Governo zera imposto de importação para 15 produtos e renova barreiras para outros
- Andrei Nardi

- 24 de set. de 2025
- 2 min de leitura
Medida aprovada pela Camex busca aumentar a competitividade da indústria nacional com insumos importados, enquanto protege setores como o químico e o siderúrgico contra surtos de importação
O imposto de importação para 15 produtos não fabricados no Brasil foi reduzido ou zerado em decisão aprovada nesta terça-feira, 23 de setembro, pelo Comitê Executivo de Gestão da Câmara de Comércio Exterior (Gecex-Camex), órgão ligado ao Ministério do Desenvolvimento, Indústria, Comércio e Serviços. Segundo o comitê, a medida visa baratear insumos cruciais para diversas cadeias produtivas e aumentar a competitividade da indústria nacional.
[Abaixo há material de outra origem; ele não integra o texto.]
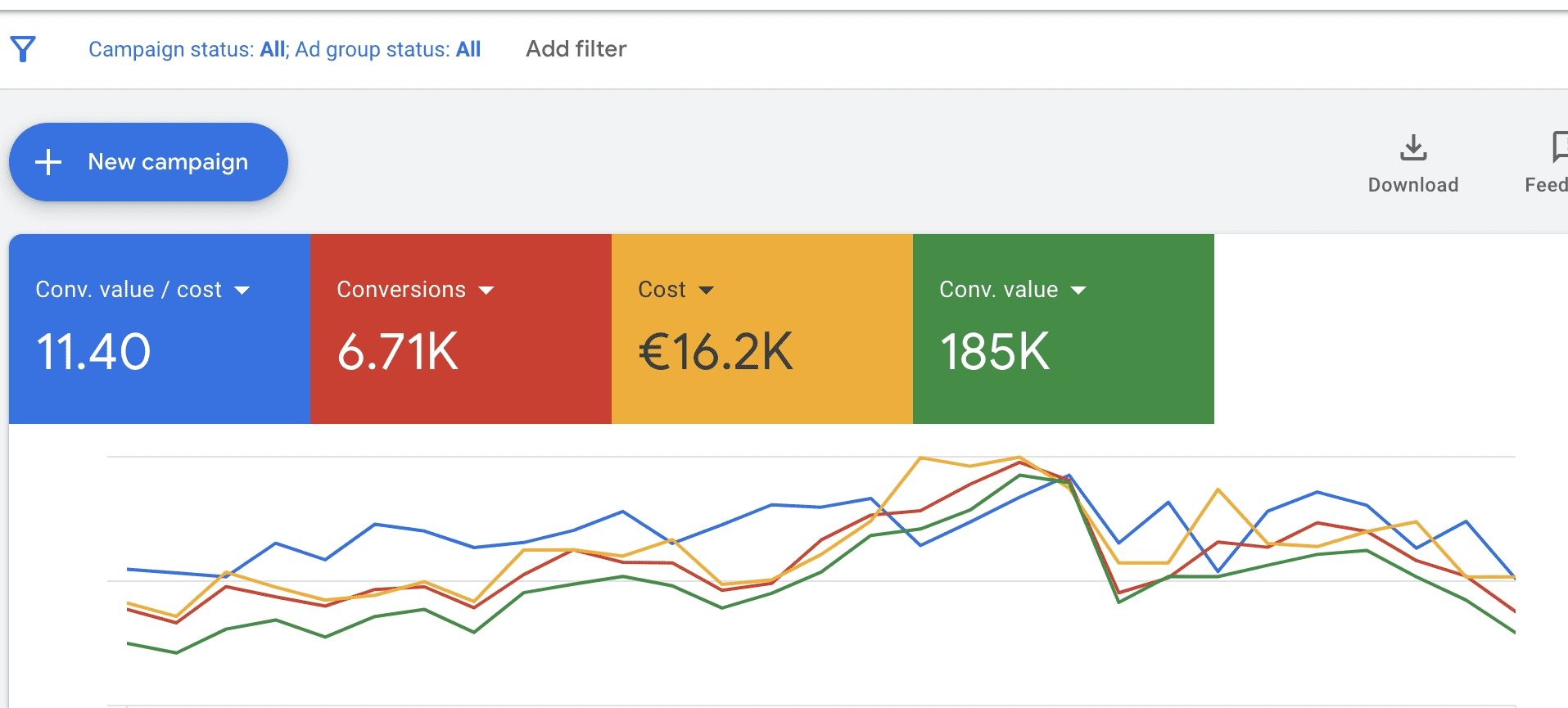Click the Download arrow icon
Viewport: 1568px width, 708px height.
[x=1412, y=148]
Na mesma reunião, o governo renovou medidas de proteção para outros produtos, incluindo químicos e pneus.
A redução tarifária beneficia itens considerados estratégicos. Entre os destaques estão um tipo específico de bateria de íons de lítio, que teve a alíquota de importação zerada de 18%; um sistema de ressuscitação para compressões torácicas automáticas, que passou de 12,6% para zero; um modelo de conector elétrico para placas de circuito impresso, que teve a taxa reduzida de 16% para zero; e tubos de aço cromo-molibdênio, cuja tarifa caiu de 14,4% para zero.
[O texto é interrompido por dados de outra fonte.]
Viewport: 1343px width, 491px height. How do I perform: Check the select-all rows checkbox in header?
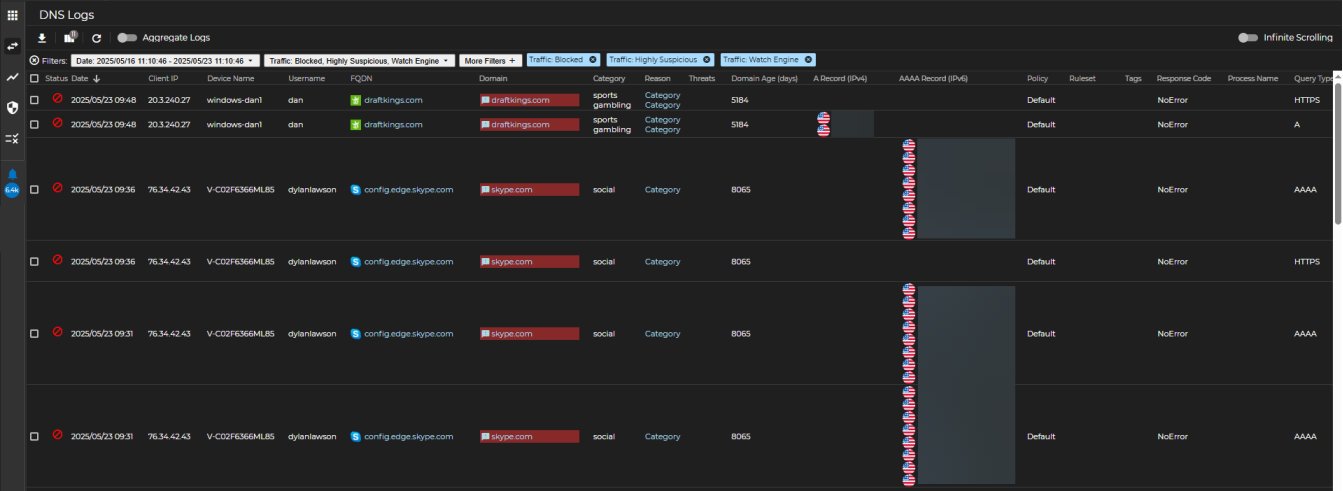[x=34, y=78]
Proteção à indústria nacional
Ao mesmo tempo em que facilitou a entrada de insumos, o Gecex-Camex decidiu manter, por mais 12 meses, o aumento do imposto de importação para 33 produtos como forma de proteger a indústria brasileira contra surtos de importação. A medida abrange 30 tipos de produtos químicos, dois de papel cartão e um de pneus para automóveis de passeio.
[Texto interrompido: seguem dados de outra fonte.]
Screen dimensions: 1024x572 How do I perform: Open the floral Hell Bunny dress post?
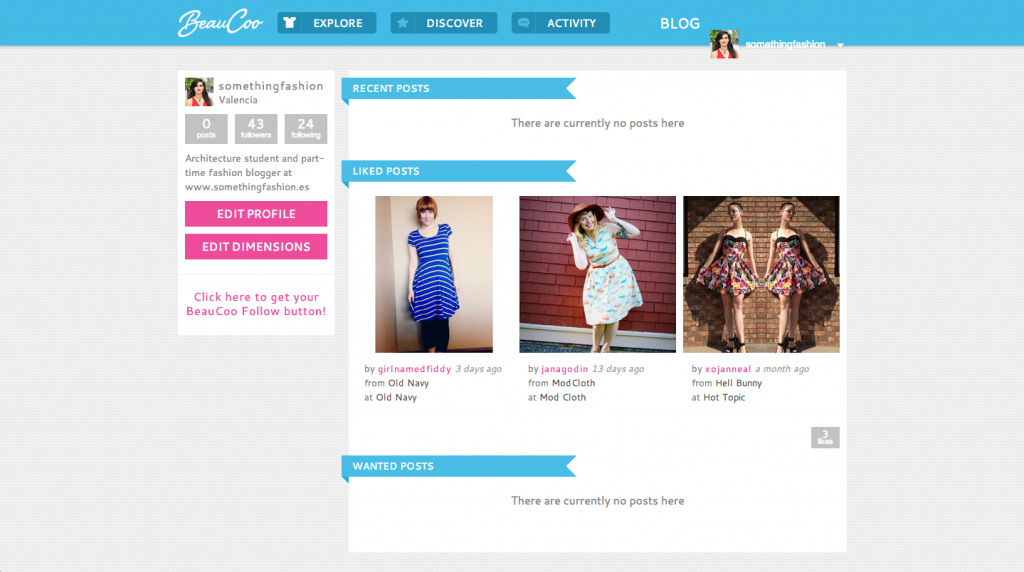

Defesa comercial contra concorrência desleal
O comitê também aprovou a renovação de medidas de defesa comercial (antidumping) para produtos siderúrgicos e agrícolas, visando combater a concorrência considerada desleal. Foram mantidas as barreiras para:
Laminados planos de baixo carbono: originários da Coreia do Sul e da China.
Laminados planos de aço inoxidável: provenientes da China e do Taipé Chinês.
Alhos frescos ou refrigerados: importados da China.
No caso do alho, a medida não se aplica a empresas chinesas que firmaram um compromisso com o governo brasileiro de vender o produto a preços que não prejudiquem a competitividade dos produtores nacionais.